Continuous variables were summarized using mean ± SD values and compared using the Student t test or Wilcoxon rank-sum test. Categorical variables were summarized using percentages and compared using the chi-square test. The propensity score was estimated from a nonparsimonious logistic regression model for treatment with IVUS versus no IVUS. To calculate the propensity score, the following variables were entered into the model: age, prior coronary artery bypass graft surgery, prior PCI, diabetes mellitus, number of diseased vessels, number of treated vessels, number of treated lesions, location of treated lesions (bypass graft, left main, left anterior descending, circumflex, right coronary artery), and indication for index procedure (elective or acute coronary syndrome). Odds ratios for covariates in this model are shown in Online Table 1. Patients receiving IVUS were then 1-to-1 matched to the patients receiving no IVUS on propensity score using the nearest available pair matching method. Continuous variables were summarized using mean ± SD and were compared using the paired t test or Wilcoxon signed-ranks test adjusting for the matched pair. Categorical variables were summarized using frequencies and percentages and compared with Cochran-Mantel-Haenszel test adjusting for the matched pair. Clinical event rates at 30-day and 2-year follow-up were estimated using the Kaplan-Meier method, and differences between groups were compared using the log-rank test. A Value of p < 0.05 indicates statistical significance.

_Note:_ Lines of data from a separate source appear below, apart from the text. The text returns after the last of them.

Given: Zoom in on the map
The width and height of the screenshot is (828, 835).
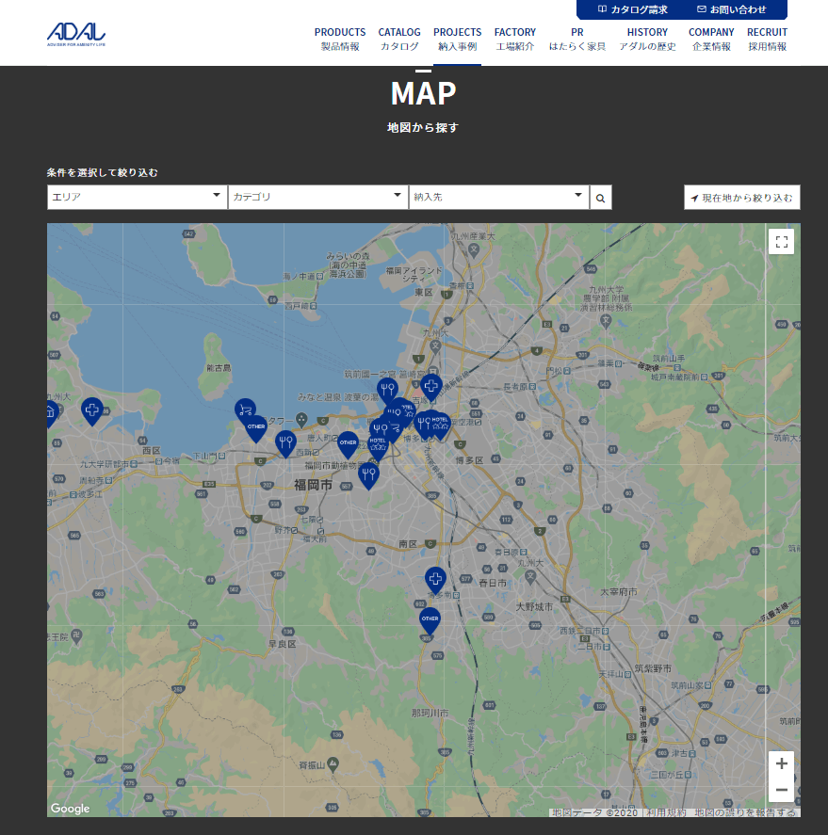Looking at the screenshot, I should pyautogui.click(x=781, y=763).
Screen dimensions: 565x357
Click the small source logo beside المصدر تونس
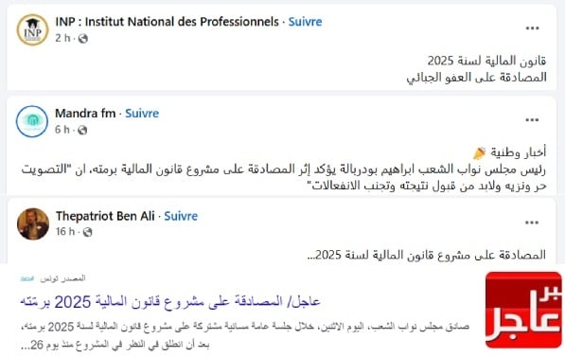27,278
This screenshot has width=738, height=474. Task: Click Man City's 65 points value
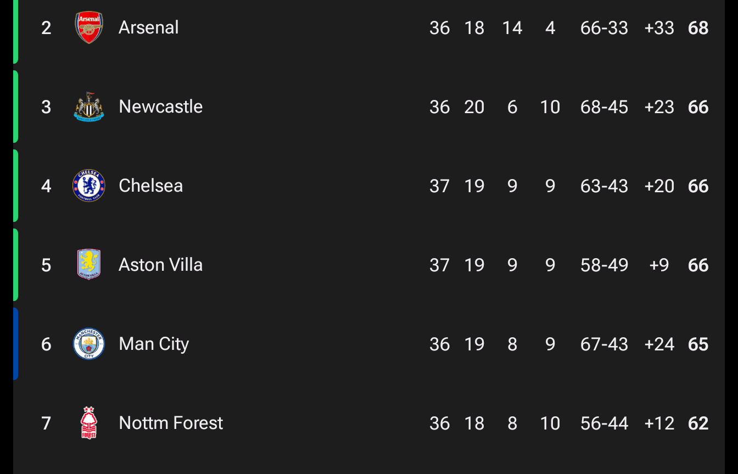(x=698, y=344)
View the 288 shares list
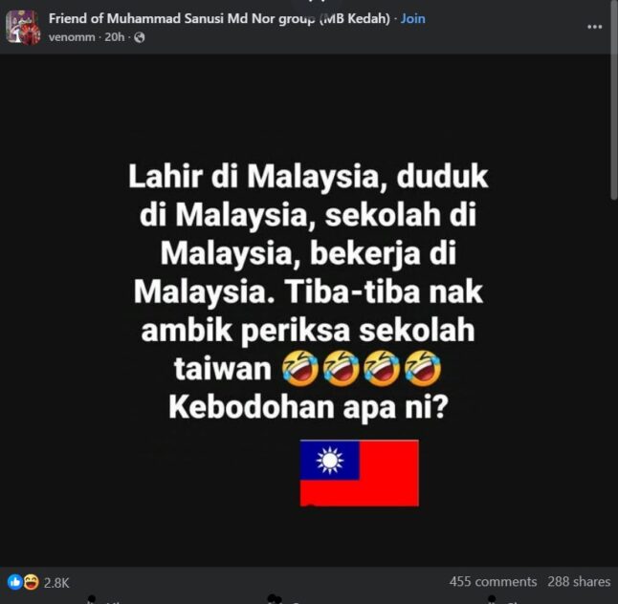The image size is (618, 604). coord(579,582)
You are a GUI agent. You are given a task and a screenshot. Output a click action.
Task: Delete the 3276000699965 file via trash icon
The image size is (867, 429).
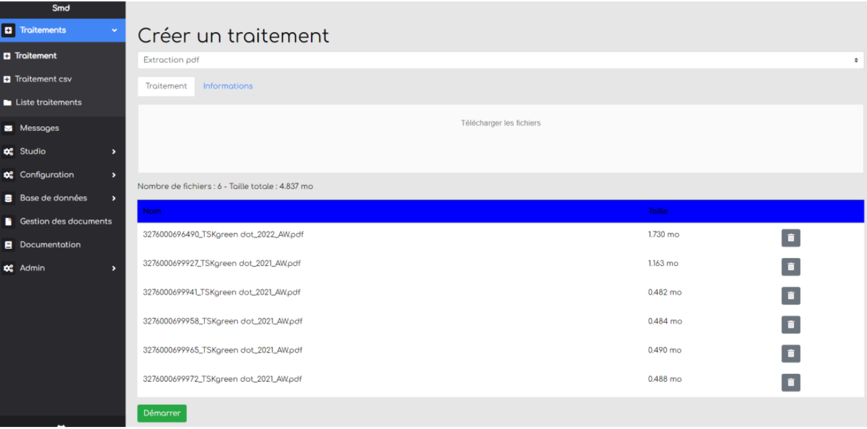[x=791, y=353]
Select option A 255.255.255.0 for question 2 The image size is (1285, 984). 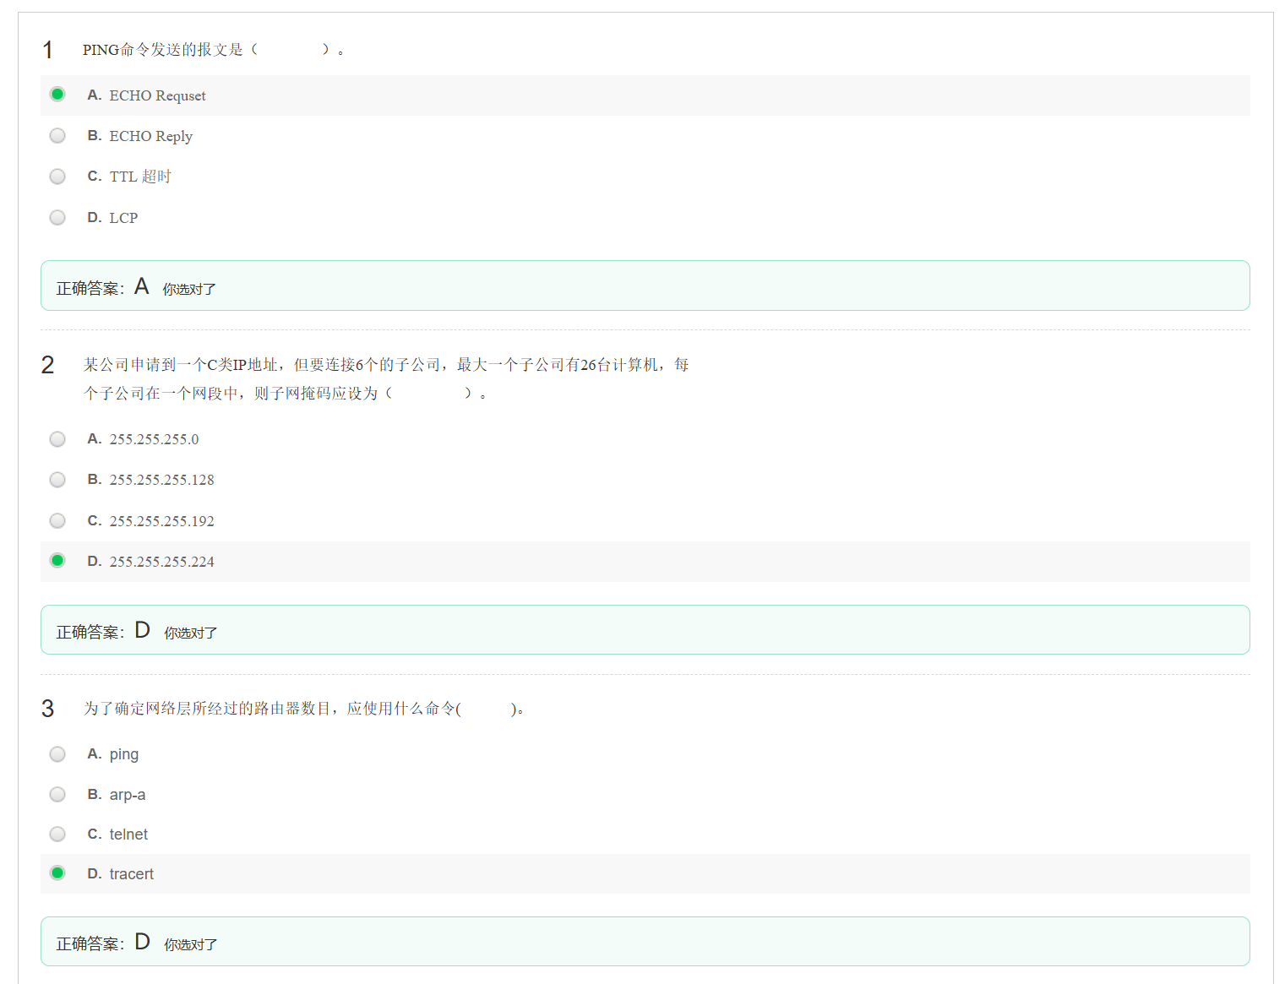click(57, 438)
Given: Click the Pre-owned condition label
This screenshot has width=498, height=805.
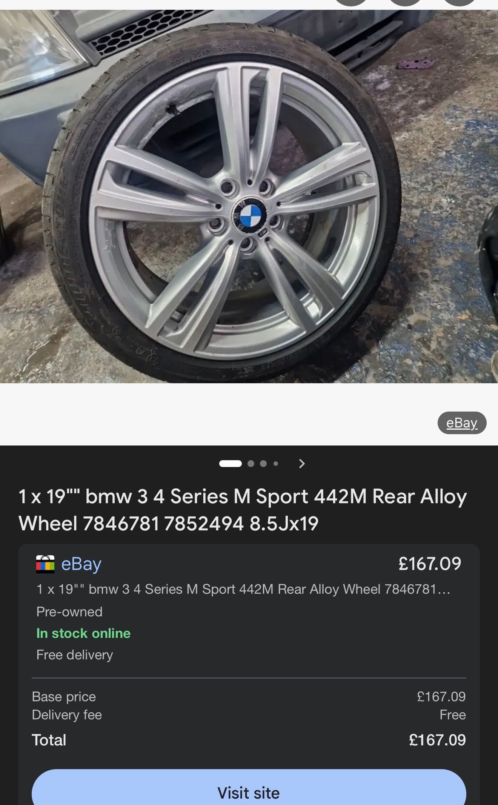Looking at the screenshot, I should (x=69, y=611).

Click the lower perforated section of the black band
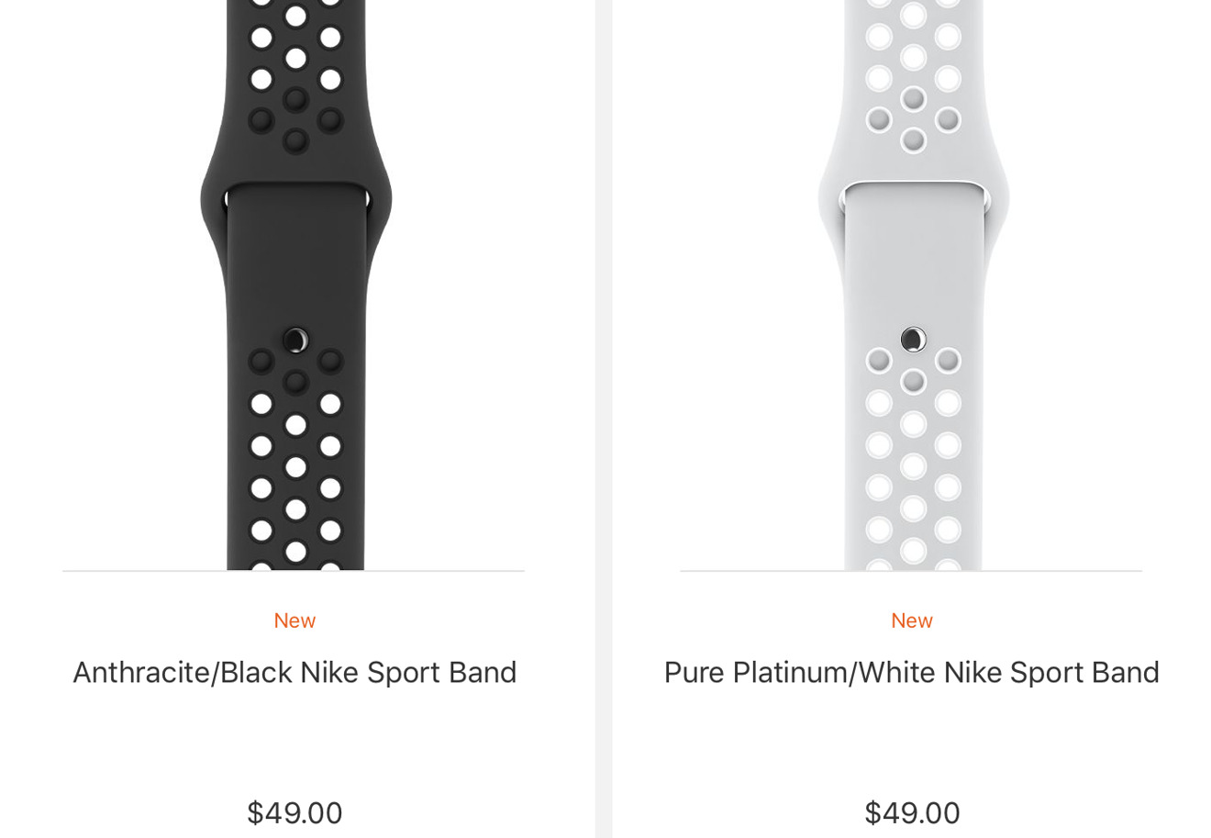[x=295, y=459]
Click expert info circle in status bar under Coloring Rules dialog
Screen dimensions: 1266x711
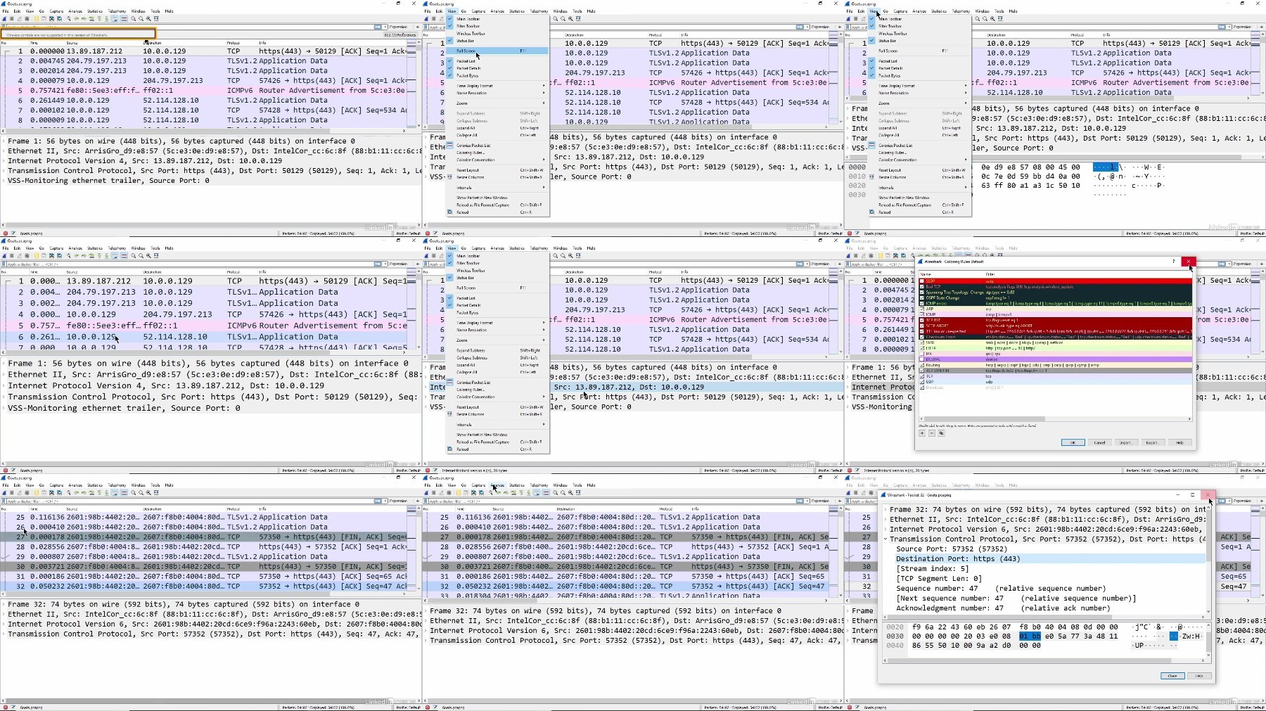849,470
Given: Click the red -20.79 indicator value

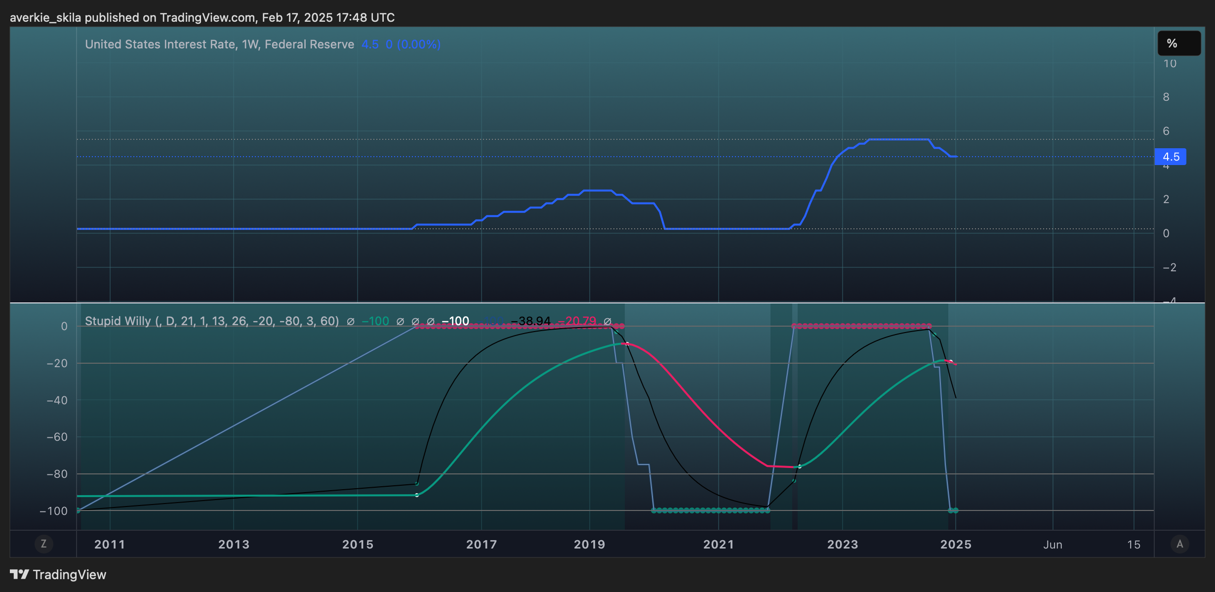Looking at the screenshot, I should 577,321.
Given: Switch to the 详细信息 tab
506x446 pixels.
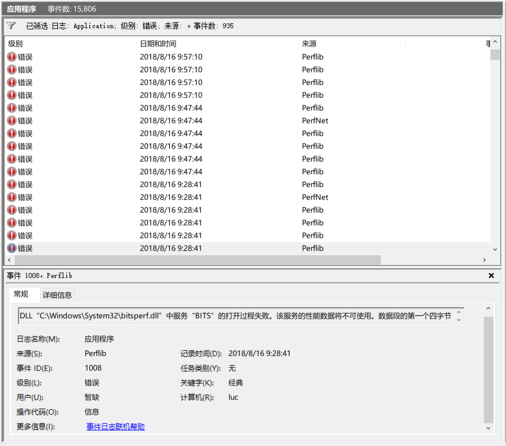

A number of sensitivity analyses were performed to investigate the robustness of the results yielded by the propensity-score matched-pair method. First, stepwise multivariate Cox proportional hazards models were constructed for 30-day and 2-year clinical outcomes in the overall study cohort and the propensity-matched cohort with use of IVUS during the procedure forced into every model to evaluate the consistency of the data across all ischemic events. Entry and exit criteria were set at p < 0.10 for other candidate variables. The following variables were considered in the models: age (years), male sex, prior MI, prior coronary artery bypass grafting, prior PCI, prior brachytherapy, prior cerebrovascular accident or transient ischemic attack, congestive heart failure, history of peripheral vascular disease, hypertension, hyperlipidemia, diabetes mellitus, smoking, family history of coronary artery disease, chronic renal insufficiency, acute MI (<48 h), cardiogenic shock, and multivessel stenting. Moreover, additional Cox models were constructed in the overall study cohort with use of IVUS during the procedure and the propensity score as the only variables (analysis of covariates), forced into every model as proposed by Rosenbaum and Rubin (5) in their original article on the propensity score.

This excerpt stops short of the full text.